Mason & Mason, P.C., Garden City, NY (Michael V. Mason of counsel), for appellant.
Motlagh Law Office, P.C., Greenvale, NY (Mahsa Motlagh of counsel), for respondents.
DECISION & ORDER
In an action to recover damages for breach of a lease and to recover on a personal guaranty, the plaintiff appeals from an order of the Supreme Court, Suffolk County (Joseph C. Pastoressa, J.), entered July 11, 2018. The order, insofar as appealed from, denied that branch of the plaintiff's motion which was for summary judgment on the issue of liability.
ORDERED that the order is affirmed insofar as appealed from, with costs.
In August 2012, the plaintiff, as owner, and the defendant Guzu, Inc. (hereinafter Guzu), as tenant, entered into a lease whereby the plaintiff leased commercial premises located in Deer Park to Guzu for a period of three years. The defendants Hesam Meshkat and Pano Stavrakas, principals of Guzu, personally guaranteed Guzu's obligations under the lease. In November 2014, the plaintiff commenced this action to recover damages for breach of the lease and to recover on the personal guaranty, alleging, among other things, that Guzu defaulted under the terms of the lease by failing to pay rent due thereunder.
The plaintiff moved, inter alia, for summary judgment on the issue of liability. In opposition, the defendants argued that they were not liable for the unpaid rent, inasmuch as damage caused to the premises by Hurricane Sandy had rendered portions of the premises unusable, and that they had vacated the premises pursuant to a stipulation of settlement entered into between the parties in a prior holdover proceeding.
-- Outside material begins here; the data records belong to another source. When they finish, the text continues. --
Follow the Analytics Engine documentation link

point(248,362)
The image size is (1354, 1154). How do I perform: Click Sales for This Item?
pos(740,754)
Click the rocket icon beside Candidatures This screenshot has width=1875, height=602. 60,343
In an order entered July 11, 2018, the Supreme Court, inter alia, denied that branch of the plaintiff's motion which was for summary judgment on the issue of liability, and the plaintiff appeals.
The plaintiff established its prima facie entitlement to judgment as a matter of law by submitting, inter alia, a signed copy of the lease, which contained the personal guaranty, as well as evidence that Guzu failed to pay rent as required under the terms of the lease (see VRA Family L.P. v Salon Mgt. USA, LLC, 183 AD3d 614, 615).
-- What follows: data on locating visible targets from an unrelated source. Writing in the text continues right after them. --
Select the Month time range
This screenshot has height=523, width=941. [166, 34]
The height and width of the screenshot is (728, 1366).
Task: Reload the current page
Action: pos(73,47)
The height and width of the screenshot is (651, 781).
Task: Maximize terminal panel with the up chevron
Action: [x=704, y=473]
In opposition, however, the defendants raised a triable issue of fact as to whether they remained liable for rent payments under the terms of the lease in light of the parties' stipulation of [*2]settlement. In addition, a triable issue of fact exists regarding the defendants' constructive eviction defense. "[A] commercial tenant may be relieved of its obligation to pay the full amount of rent due where it has been actually or constructively evicted from either the whole or a part of the leasehold" (Johnson v Cabrera, 246 AD2d 578, 578-579; see Joylaine Realty Co., LLC v Samuel, 100 AD3d 706, 706-707). "A constructive eviction occurs where 'the landlord's wrongful acts substantially and materially deprive the tenant of the beneficial use and enjoyment of the premises'" (Johnson v Cabrera, 246 AD2d at 579, quoting Barash v Pennsylvania Term. Real Estate Corp., 26 NY2d 77, 83; see Joylaine Realty Co., LLC v Samuel, 100 AD3d at 707). Here, the defendants' submissions raised a triable issue of fact as to whether damage to the roof of the subject premises substantially and materially deprived Guzu of the beneficial use and enjoyment of the premises, and whether the plaintiff failed to take appropriate steps to correct the condition (see 211-54 Realty Corp. v Schneider, 77 AD3d 915, 916; cf. Joylaine Realty Co., LLC v Samuel, 100 AD3d 707).
The parties' remaining contentions are either without merit or improperly raised for the first time on appeal.
Accordingly, we agree with the Supreme Court's determination to deny that branch of the plaintiff's motion which was for summary judgment on the issue of liability.
MASTRO, J.P., LEVENTHAL, ROMAN and CHRISTOPHER, JJ., concur.